Train Time Series Forecasting Model (GeoAI)

Summary

Trains a deep learning-based time series forecasting model using time series data from a space-time cube. The trained model can be used for forecasting the values of each location of a space-time cube using the Forecast Using Time Series Model tool.

Time series data can follow various trends and have multiple levels of seasonality. Traditional time series forecasting models based on statistical approaches perform differently depending on the trend and patterns of seasonality in the data. Deep learning-based models have a high capacity to learn and can provide results across different kinds of time series, provided there is enough training data.

This tool trains time series forecasting models using various deep learning-based models, such as Fully Connected Network (FCN), Long Short-Term Memory (LSTM), InceptionTime, ResNet, and ResCNN. These models support multivariate time series, in which the model learns from more than one time dependent variable to forecast future values. The trained model is saved as a deep learning package file (.dlpk) and can be used for forecasting future values using the Forecast Using Time Series Model tool.

Learn more about how Time Series Forecasting Models work

Usage

  • You must install the proper deep learning framework for Python in ArcGIS AllSource.

    Learn how to install deep learning frameworks for ArcGIS

  • This tool accepts netCDF data created by the Create Space Time Cube By Aggregating Points, Create Space Time Cube From Defined Locations, Create Space Time Cube from Multidimensional Raster Layer, and Subset Space Time Cube tools.
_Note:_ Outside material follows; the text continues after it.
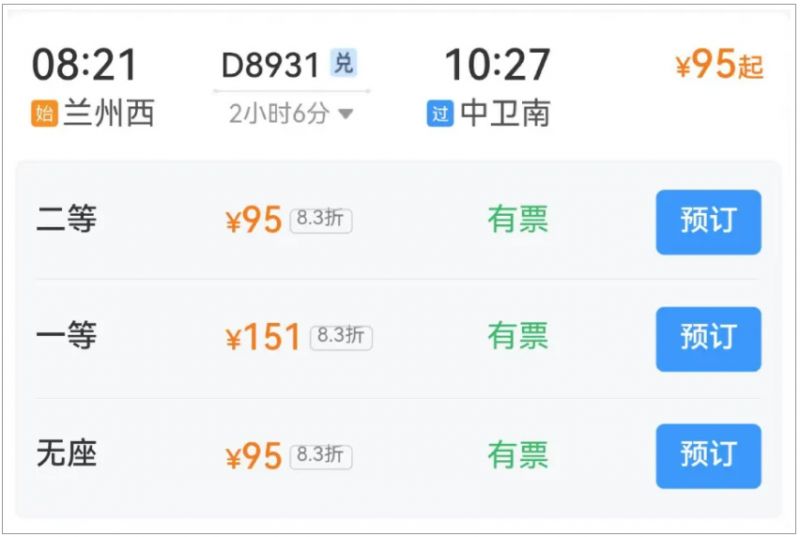Tap the blue 过 passing station badge
This screenshot has width=800, height=537.
(440, 113)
  • Compared to other forecasting tools in the Time Series Forecasting toolset, this tool uses deep learning-based time series forecasting models. Deep learning models have a high capacity to learn and are appropriate for time series that follow complex trends and are difficult to model with simple mathematical functions. However, they require a larger volume of training data to learn such complex trends and use more computational resources for training and inference. A GPU is recommended for using this tool.

  • To run this tool using a GPU, set the Processor Type environment to GPU. If you have more than one GPU, specify the GPU ID environment instead.
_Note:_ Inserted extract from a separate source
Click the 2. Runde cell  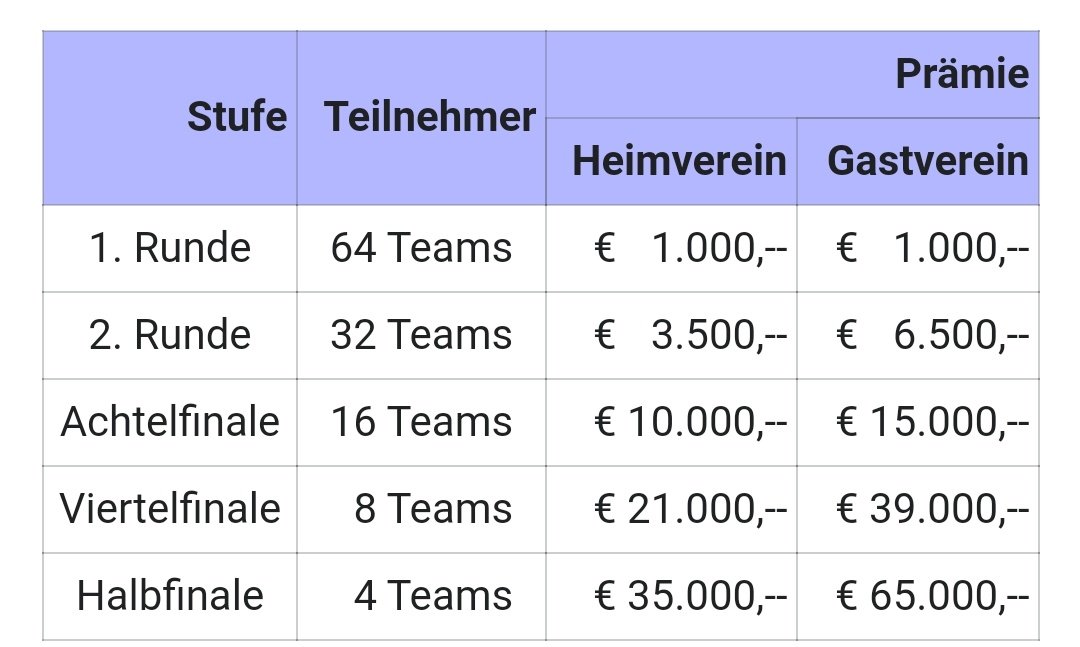pyautogui.click(x=169, y=336)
  • This tool can be used to model both univariate and multivariate time series. If the space-time cube has other variables that are related to the variable being forecast, they can be included as explanatory variables to improve the forecast.

  • Univariate time series forecasting is estimated using only the one-step method, which is also the default method.

  • Multivariate time series forecasting can be used using two different approaches, one-step forecasting and multistep forecasting. The Multi-Step parameter will become active when multiple explanatory training variables are selected.

  • During the one-step method, the model can be updated with new data at each time step, making it suitable for real-time applications. However, since the model is updated at each time step, errors in predictions can accumulate over time, leading to less accurate long-term forecasts. When using multistep forecasting, the model predicts multiple future data points beyond the current time step. For example, if the goal is to forecast the next 20 time steps, the model will generate 20 consecutive predictions at once. Multistep forecasting allows the model to consider a broader view of the time series, capturing long-term trends and patterns more effectively. Since the model predicts multiple time steps ahead, the potential for error accumulation is reduced, leading to more accurate long-term forecasts. However, as the model predicts multiple steps at once, it may not be as agile to adapt to real-time changes in the data. The choice between these two approaches depends on the specific requirements and characteristics of the time series forecasting task.

  • The Sequence Length parameter impacts the outcome of a time series forecasting model and can be defined as the number of past time steps to use as input to predict the next time step. If the sequence length is n, the model will take the last n time steps as input to forecast the next time step. The parameter value cannot be larger than the total number of input time steps that remain after excluding validation time steps.

  • Rather than building an independent forecast model at each location of the space-time cube, this tool trains a single global forecast model that uses training data from each location. This global model will be used to forecast future values at every location using the Forecast Using Time Series Model tool.

  • The Output Features parameter value will be added to the Contents pane with rendering based on the final forecasted time step.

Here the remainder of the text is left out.